Please reproduce, exactly and in full, the lines from the one containing "Task: Select the Additional" to the end of the material below.

◆ Records for processing:
====

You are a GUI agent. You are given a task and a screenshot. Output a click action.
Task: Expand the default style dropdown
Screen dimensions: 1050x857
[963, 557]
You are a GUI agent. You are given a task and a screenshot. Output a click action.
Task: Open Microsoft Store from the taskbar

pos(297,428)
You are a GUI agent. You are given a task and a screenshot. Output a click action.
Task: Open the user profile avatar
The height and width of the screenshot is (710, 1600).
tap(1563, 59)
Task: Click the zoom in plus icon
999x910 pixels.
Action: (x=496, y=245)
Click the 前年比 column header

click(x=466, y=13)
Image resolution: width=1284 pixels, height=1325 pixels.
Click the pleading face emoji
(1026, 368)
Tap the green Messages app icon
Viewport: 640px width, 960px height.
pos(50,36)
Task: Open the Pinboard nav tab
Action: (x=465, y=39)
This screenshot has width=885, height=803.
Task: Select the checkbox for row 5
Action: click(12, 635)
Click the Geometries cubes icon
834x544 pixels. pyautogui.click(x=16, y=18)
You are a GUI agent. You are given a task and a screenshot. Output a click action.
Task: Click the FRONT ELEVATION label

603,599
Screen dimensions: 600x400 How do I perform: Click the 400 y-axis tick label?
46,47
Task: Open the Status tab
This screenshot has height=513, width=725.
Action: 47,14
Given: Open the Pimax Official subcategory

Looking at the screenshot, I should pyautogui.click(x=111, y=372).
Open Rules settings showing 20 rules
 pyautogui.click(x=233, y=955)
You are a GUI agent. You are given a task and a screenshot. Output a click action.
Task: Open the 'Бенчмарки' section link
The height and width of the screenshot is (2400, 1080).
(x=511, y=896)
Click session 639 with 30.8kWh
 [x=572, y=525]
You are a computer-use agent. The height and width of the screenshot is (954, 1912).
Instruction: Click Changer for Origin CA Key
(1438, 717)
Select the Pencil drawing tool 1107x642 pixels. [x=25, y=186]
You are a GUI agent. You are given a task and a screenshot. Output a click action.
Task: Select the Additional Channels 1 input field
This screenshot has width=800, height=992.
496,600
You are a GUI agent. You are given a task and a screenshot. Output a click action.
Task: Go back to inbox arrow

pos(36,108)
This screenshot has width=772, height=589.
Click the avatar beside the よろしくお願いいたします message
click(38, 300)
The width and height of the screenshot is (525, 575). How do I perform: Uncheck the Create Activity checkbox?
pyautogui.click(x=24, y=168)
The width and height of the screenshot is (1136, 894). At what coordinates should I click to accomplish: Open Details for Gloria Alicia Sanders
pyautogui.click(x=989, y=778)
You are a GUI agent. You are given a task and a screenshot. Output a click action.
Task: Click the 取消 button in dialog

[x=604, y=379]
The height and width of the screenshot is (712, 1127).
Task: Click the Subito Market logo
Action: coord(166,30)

====

◆ Problem solution:
Task: Select the Additional Channels 1 input field
This screenshot has width=800, height=992.
496,600
You are a GUI agent. You are given a task and a screenshot. Output a click action.
Task: Go back to inbox arrow

pos(36,108)
This screenshot has width=772, height=589.
Click the avatar beside the よろしくお願いいたします message
click(38, 300)
The width and height of the screenshot is (525, 575). How do I perform: Uncheck the Create Activity checkbox?
pyautogui.click(x=24, y=168)
The width and height of the screenshot is (1136, 894). At what coordinates should I click to accomplish: Open Details for Gloria Alicia Sanders
pyautogui.click(x=989, y=778)
You are a GUI agent. You are given a task and a screenshot. Output a click action.
Task: Click the 取消 button in dialog

[x=604, y=379]
The height and width of the screenshot is (712, 1127).
Task: Click the Subito Market logo
Action: coord(166,30)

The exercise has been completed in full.